好きだからBLの恋
 夕方6時、久音が暇だからと2人を迎えに行くと言い出し、慌てた風人はつい騒いでしまった為に、母親の言いつけによって強制的にお留守番役となってしまった。

 優子の性別を隠している風人としては、2人が到着するまで落ち着かない。
 今度は何の打ち合わせもしていない状況で、しかも優子ともじかに話していない状態なのだ。

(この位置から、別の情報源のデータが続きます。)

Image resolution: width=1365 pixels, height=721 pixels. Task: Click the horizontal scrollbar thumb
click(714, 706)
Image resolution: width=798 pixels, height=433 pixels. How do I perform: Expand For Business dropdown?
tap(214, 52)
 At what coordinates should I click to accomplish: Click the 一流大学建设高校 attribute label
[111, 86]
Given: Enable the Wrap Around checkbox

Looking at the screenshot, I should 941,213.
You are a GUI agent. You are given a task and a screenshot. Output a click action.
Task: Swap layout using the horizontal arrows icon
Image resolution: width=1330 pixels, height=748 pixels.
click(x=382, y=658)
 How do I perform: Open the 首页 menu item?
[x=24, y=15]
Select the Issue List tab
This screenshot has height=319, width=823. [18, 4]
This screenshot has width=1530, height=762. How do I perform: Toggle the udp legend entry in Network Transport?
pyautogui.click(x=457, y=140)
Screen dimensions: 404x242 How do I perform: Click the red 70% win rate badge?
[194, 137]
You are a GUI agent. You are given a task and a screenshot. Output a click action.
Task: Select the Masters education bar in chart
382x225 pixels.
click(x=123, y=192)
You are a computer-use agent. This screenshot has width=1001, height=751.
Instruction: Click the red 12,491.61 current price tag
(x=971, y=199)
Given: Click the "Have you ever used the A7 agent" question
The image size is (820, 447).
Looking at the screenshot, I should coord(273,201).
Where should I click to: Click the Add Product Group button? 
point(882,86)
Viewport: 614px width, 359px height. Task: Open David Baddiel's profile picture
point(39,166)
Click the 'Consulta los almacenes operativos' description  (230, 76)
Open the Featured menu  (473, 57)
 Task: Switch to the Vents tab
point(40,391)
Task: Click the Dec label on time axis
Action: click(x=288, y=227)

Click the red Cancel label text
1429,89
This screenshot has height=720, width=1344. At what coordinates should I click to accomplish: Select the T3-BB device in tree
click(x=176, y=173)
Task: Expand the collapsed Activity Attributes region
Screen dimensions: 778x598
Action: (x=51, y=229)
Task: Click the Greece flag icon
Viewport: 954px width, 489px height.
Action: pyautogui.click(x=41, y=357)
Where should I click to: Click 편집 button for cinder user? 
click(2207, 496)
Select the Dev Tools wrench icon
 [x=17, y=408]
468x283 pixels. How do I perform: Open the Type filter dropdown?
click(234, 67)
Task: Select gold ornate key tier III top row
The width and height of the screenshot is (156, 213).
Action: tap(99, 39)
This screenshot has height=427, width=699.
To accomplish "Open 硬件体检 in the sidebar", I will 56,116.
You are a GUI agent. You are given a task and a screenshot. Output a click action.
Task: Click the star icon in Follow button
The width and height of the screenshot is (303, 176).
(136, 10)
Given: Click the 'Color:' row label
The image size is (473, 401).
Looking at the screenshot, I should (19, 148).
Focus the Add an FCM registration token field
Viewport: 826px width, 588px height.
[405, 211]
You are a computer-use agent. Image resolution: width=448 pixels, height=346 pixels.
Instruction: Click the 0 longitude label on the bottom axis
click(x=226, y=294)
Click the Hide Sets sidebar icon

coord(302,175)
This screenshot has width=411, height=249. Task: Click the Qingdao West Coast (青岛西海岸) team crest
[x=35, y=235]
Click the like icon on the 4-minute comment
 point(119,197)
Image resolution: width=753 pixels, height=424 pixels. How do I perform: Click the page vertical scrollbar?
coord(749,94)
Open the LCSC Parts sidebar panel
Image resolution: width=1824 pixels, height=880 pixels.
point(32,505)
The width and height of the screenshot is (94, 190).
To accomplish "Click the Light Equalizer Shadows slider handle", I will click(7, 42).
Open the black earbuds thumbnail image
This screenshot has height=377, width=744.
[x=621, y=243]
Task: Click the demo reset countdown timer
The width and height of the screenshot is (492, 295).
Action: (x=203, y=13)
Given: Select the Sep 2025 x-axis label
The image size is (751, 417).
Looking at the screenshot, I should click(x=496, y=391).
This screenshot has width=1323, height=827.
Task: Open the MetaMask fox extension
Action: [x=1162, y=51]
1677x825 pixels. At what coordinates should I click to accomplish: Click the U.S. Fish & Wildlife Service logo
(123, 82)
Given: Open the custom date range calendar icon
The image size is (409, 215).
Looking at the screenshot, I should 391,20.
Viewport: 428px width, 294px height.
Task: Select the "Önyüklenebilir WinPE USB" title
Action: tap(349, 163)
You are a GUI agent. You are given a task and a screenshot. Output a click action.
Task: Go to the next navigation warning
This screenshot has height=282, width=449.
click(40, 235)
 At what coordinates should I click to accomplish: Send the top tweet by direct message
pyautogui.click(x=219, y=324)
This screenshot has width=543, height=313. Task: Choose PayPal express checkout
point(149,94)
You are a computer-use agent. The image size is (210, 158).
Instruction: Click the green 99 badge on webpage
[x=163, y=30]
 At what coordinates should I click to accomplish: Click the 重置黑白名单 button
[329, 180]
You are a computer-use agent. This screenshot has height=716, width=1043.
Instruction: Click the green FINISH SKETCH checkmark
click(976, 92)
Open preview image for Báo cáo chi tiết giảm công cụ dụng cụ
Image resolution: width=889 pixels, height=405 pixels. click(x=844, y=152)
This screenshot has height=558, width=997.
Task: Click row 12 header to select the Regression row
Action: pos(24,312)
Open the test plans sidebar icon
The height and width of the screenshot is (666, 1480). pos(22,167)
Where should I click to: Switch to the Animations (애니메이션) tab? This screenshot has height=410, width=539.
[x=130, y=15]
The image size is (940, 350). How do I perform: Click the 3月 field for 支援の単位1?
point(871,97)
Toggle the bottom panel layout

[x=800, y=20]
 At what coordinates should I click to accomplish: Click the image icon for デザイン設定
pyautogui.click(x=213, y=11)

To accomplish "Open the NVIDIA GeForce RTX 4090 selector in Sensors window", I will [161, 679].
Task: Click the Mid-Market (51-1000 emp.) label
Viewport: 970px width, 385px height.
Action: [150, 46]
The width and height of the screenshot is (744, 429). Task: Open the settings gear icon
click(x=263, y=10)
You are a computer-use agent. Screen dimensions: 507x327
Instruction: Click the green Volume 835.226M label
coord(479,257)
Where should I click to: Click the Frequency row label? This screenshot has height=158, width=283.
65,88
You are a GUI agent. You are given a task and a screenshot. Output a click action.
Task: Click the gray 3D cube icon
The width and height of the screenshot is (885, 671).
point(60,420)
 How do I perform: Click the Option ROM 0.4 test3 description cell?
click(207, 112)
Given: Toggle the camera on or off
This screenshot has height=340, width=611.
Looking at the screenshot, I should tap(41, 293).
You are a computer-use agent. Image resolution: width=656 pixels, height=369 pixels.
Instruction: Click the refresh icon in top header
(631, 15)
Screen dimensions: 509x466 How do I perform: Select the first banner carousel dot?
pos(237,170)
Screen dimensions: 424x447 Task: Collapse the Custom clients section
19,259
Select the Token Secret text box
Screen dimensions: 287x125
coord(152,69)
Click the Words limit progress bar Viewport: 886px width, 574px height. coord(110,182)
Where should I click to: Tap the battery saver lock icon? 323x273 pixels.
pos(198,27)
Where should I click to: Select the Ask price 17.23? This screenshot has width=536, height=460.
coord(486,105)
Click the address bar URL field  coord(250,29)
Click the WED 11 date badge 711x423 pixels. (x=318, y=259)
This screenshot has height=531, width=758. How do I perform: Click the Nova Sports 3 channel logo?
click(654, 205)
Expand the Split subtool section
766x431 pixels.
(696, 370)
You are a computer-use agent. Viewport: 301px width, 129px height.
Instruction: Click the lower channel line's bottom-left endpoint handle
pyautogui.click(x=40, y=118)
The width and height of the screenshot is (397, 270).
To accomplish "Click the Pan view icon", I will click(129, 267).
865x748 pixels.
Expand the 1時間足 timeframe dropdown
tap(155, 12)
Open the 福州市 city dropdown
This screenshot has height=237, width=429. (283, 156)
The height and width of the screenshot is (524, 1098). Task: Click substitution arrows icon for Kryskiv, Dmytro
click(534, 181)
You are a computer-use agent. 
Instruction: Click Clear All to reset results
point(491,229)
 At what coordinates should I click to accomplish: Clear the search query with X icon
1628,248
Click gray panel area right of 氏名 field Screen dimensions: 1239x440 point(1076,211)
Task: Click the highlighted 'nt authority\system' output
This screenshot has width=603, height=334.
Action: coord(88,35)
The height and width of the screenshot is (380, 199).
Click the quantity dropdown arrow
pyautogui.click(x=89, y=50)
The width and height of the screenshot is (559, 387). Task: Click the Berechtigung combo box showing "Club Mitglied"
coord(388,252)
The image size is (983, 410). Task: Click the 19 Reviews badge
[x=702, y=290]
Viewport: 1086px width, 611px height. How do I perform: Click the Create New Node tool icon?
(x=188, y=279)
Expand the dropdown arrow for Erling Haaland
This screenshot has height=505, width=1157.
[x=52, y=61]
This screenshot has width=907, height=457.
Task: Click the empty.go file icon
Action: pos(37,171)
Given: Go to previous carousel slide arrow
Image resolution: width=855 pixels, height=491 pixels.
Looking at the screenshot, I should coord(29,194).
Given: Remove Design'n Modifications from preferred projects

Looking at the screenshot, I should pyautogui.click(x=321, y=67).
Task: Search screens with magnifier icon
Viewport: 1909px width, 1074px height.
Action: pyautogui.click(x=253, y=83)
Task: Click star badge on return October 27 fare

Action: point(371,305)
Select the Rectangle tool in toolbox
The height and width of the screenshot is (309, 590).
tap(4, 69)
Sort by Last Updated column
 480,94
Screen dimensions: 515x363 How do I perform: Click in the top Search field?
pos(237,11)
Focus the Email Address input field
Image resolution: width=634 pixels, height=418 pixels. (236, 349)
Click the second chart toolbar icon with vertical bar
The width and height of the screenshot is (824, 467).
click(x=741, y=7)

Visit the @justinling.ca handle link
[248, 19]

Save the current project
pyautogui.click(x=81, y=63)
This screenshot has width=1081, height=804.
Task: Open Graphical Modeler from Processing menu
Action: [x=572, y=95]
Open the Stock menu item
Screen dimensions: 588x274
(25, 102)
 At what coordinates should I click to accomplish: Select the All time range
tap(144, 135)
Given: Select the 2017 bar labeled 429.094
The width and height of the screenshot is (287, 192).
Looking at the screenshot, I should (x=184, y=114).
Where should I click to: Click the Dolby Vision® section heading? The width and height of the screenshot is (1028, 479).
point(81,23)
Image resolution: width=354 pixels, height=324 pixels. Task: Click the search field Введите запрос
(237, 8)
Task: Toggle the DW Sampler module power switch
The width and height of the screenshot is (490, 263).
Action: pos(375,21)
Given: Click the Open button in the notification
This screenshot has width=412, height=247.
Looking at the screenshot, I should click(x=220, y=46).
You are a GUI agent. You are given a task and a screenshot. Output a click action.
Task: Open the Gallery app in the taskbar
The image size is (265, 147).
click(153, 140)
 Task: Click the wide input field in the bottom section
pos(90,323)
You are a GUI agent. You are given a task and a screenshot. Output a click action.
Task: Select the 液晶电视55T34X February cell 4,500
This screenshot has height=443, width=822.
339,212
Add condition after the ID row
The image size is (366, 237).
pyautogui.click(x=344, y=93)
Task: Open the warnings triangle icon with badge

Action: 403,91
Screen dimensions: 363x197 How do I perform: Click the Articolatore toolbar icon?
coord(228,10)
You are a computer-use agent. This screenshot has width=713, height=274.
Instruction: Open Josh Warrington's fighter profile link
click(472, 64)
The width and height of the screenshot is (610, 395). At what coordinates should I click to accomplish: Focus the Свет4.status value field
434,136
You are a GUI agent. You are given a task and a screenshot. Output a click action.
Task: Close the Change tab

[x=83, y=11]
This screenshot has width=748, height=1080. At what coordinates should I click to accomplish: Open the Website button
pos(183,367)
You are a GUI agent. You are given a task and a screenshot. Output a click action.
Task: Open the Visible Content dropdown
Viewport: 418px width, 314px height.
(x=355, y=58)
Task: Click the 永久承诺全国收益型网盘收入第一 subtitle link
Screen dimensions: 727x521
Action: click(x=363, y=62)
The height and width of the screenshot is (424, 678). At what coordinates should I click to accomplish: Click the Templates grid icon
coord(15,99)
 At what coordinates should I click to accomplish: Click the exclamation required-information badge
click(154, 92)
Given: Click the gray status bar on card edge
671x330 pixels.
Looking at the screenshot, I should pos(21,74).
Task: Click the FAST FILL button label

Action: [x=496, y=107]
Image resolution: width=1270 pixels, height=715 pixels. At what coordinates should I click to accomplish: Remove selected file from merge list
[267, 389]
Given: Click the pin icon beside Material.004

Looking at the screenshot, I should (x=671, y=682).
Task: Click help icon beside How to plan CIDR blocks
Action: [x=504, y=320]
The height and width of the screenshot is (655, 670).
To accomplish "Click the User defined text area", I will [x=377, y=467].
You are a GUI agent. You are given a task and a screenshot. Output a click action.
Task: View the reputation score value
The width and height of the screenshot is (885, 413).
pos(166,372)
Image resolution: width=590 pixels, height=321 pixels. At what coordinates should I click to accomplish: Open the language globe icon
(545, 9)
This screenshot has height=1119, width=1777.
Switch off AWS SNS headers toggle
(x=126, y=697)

 風人が落ち着く無く待っていても仕方ないといえよう。

「失礼しまーす!」

 聞き覚えのある元気な声が玄関に響き、風人が転がり落ちてしまいそうな勢いで慌てて部屋から出てみれば、丁度奏多と優子が玄関をあがるところだった。
 その2人を見た風人は、一瞬心臓が止まってしまうのではないかと思うほど驚いた。

「ゆ、優!!」

 風人が動揺しつつも優と呼べたのは幸運だっただろう。
 玄関にいた優子は、奏多の服を着ていたものの、長い髪を隠す帽子をかぶっていなかったのだ。
 それもそのはず、肩より少し長かった髪はばっさりと短くなり、奏多と同じ髪型になっている。
 そのせいで、2人は前よりさらに一卵性の双子にしか見えなくなっていた。

 唖然としている風人に優子が気付いて、笑顔を浮かべる。

「風人。これ、みなさんで食べてくださいって」

 メガネをかけた男の子にしか見えない優子が折り菓子を差し出してきた。
 もちろん、反応の鈍いまま、風人が受け取る。

「ゆ・・・、お前・・・」
「今日美容院に行って来た時、奏多と同じ髪型にされちゃった。僕ってわかる?」
「あ、ああ」

 なぜ優子がいきなり髪を切ったのか、当然、風人にもわかった。

 風人が表情を曇らせる。
 申し訳なさを感じさせる風人に、優子は優しい微笑みを浮かべた。

「ウチのおっかん、帰ってきてそうそう、もう奏多と間違えたんだよ」
「そうなんだよなぁ~。この際、区別をつける為にも優は右分け、俺は左わけにするか?」
「そんなのおっかんが覚えるわけないじゃん」
「あー、まー確かに」

 普通に会話している2人に、風人はどう反応すればいいのかわからない。
 わかるのは、優子が自分の為に、わざわざ髪を切って来たということだけだ。

「気にしないで」

 すれ違いざま、優子は風人にだけ聞こえる小さな声でそう言って風人の肩を叩いた。